Grounded and Balanced: Why Physiological Intelligence Matters in an AI-Driven Workplace

Grounded and Balanced: Why Physiological Intelligence Matters in an AI-Driven Workplace

Author: Irish Tech News April 21, 2026 Duration: 5:52
By Chris Tamdjidi, Co-Founder, Awaris, co-author of The Resilient Culture, who looks at physiological intelligence in this article.
I was in Switzerland recently, preparing for a day of meetings. Before leaving the hotel, I checked the news on my phone. Within minutes, the world appeared filled with bad people doing bad things. Something tightened in my chest.
Then I walked for an hour through a town near Lac Léman. A woman helped a stranger with a heavy bag. A shopkeeper exchanged unhurried words with a regular. Something shifted in me. I hadn't reasoned that most people are decent — I'd felt it. The phone had fed me a distortion; my senses showed me what was true. Most people are good, most of the time, and most things work out.
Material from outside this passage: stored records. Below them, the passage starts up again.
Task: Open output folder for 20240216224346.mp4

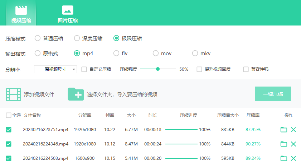Action: 284,144
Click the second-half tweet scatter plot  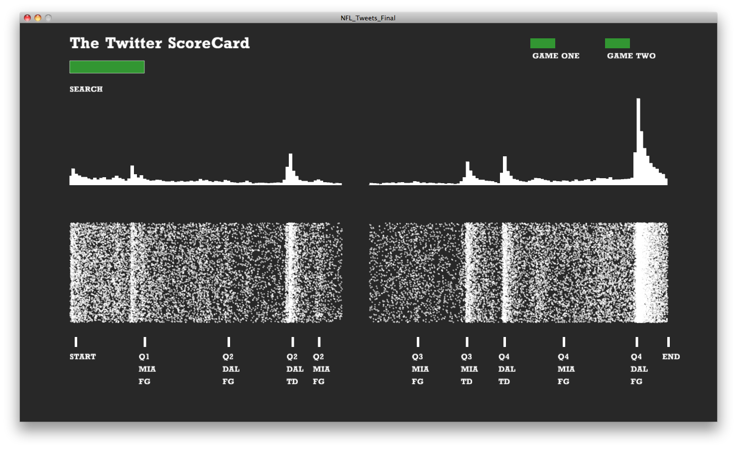pyautogui.click(x=518, y=272)
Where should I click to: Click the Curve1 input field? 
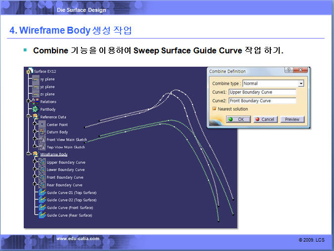click(262, 92)
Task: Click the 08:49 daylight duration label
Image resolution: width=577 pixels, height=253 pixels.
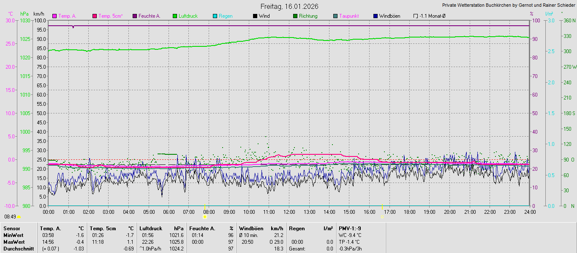Action: pos(10,216)
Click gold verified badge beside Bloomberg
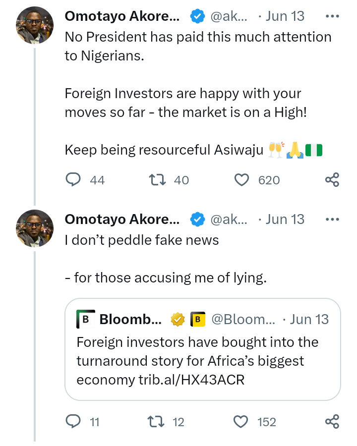357x446 pixels. tap(178, 320)
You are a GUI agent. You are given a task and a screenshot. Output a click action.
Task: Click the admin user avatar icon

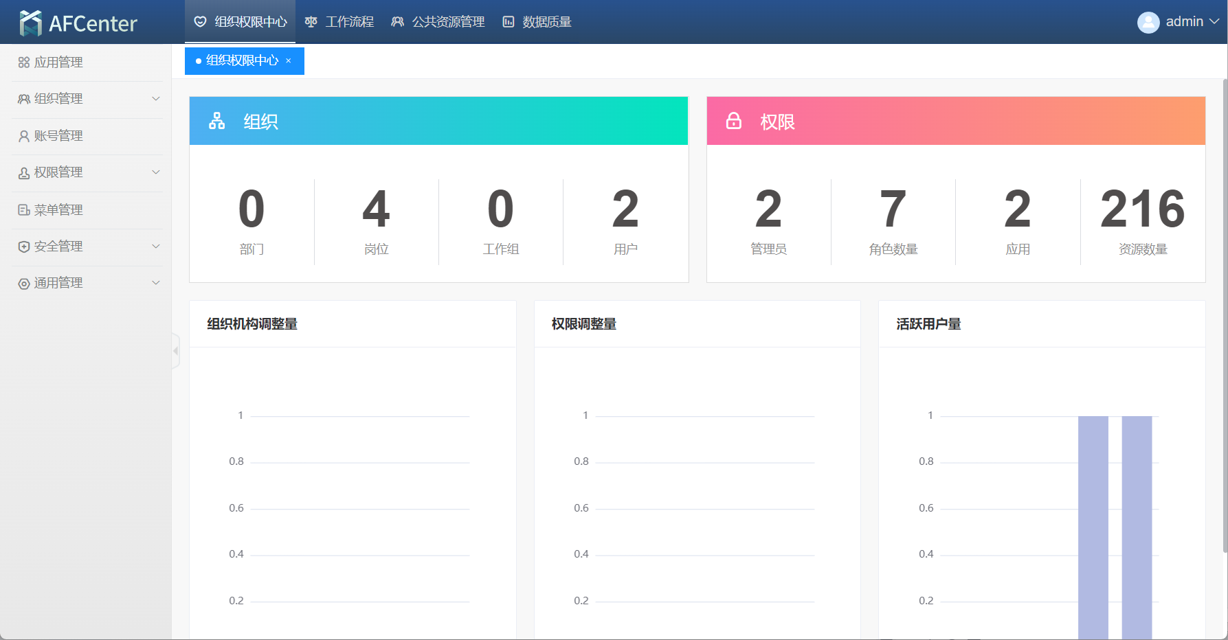[x=1148, y=22]
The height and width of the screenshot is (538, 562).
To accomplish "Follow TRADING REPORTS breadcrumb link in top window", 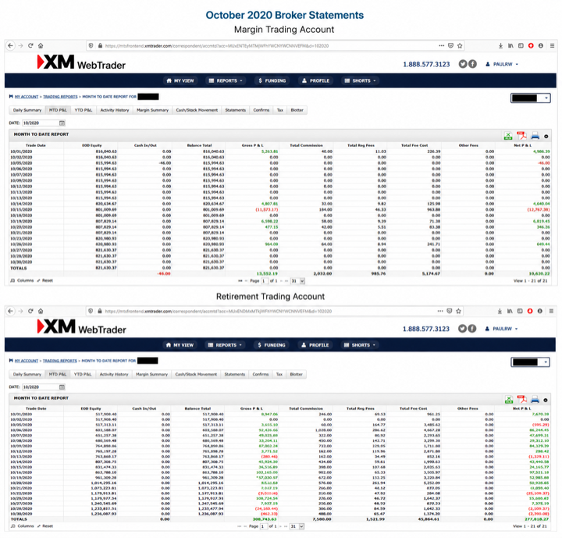I will pyautogui.click(x=60, y=97).
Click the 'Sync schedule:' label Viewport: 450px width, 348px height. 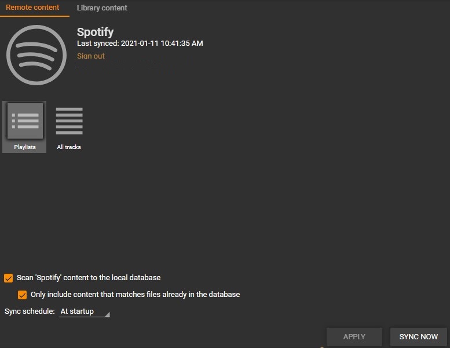point(30,311)
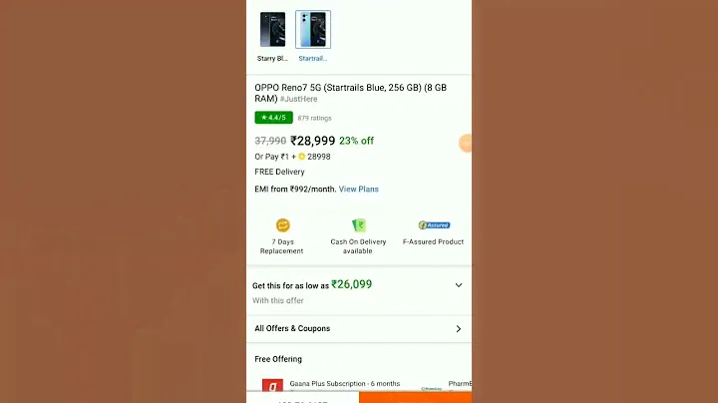Open the Pharmeasy free offering card
Image resolution: width=718 pixels, height=403 pixels.
460,384
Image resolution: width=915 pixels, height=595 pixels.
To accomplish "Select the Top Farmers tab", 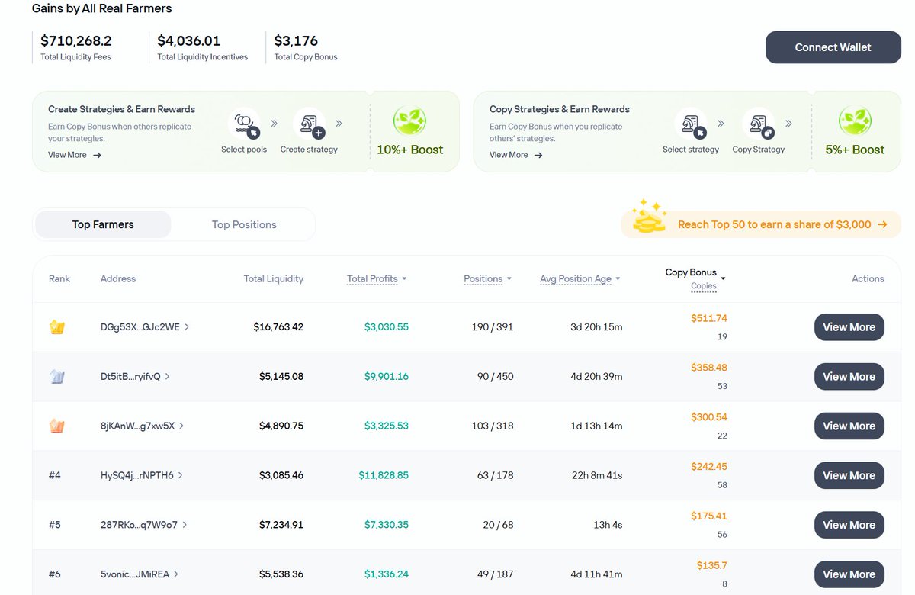I will tap(103, 225).
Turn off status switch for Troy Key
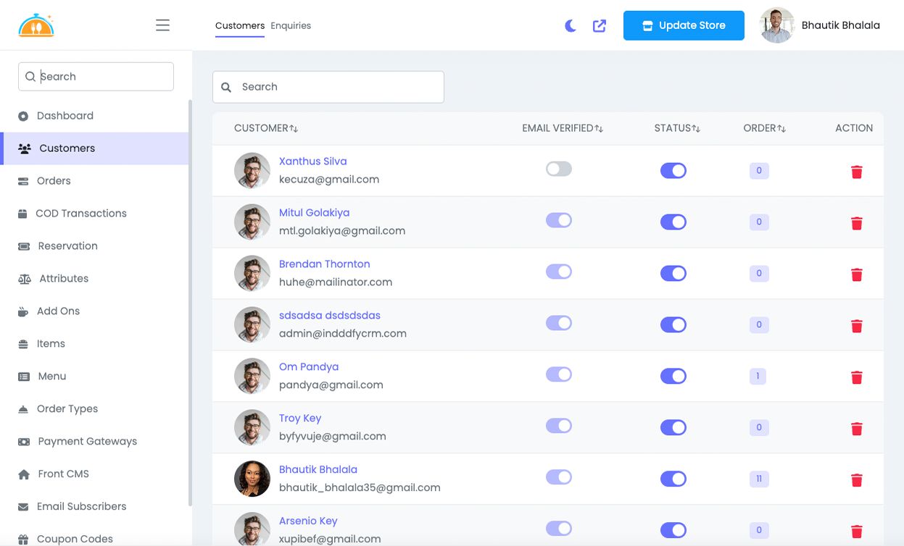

Why Physiological Intelligence Matters
That small experience captures a crucial skill. As AI mediates more of our work and information, a new question will arise: can we still feel what is real in our own experience? In an industry racing to deploy generative systems, this is a core competence. We call it physiological intelligence: the trained ability to perceive and interpret signals from our body and the real world around us, and regulate our internal state to sharpen judgement and stay grounded. It is the deeper level of emotional and social intelligence which helps us stay grounded in what is real – and not just on our screens. Crucially, this felt connection to ourselves and others also helps us sense what is ethical — and what isn't.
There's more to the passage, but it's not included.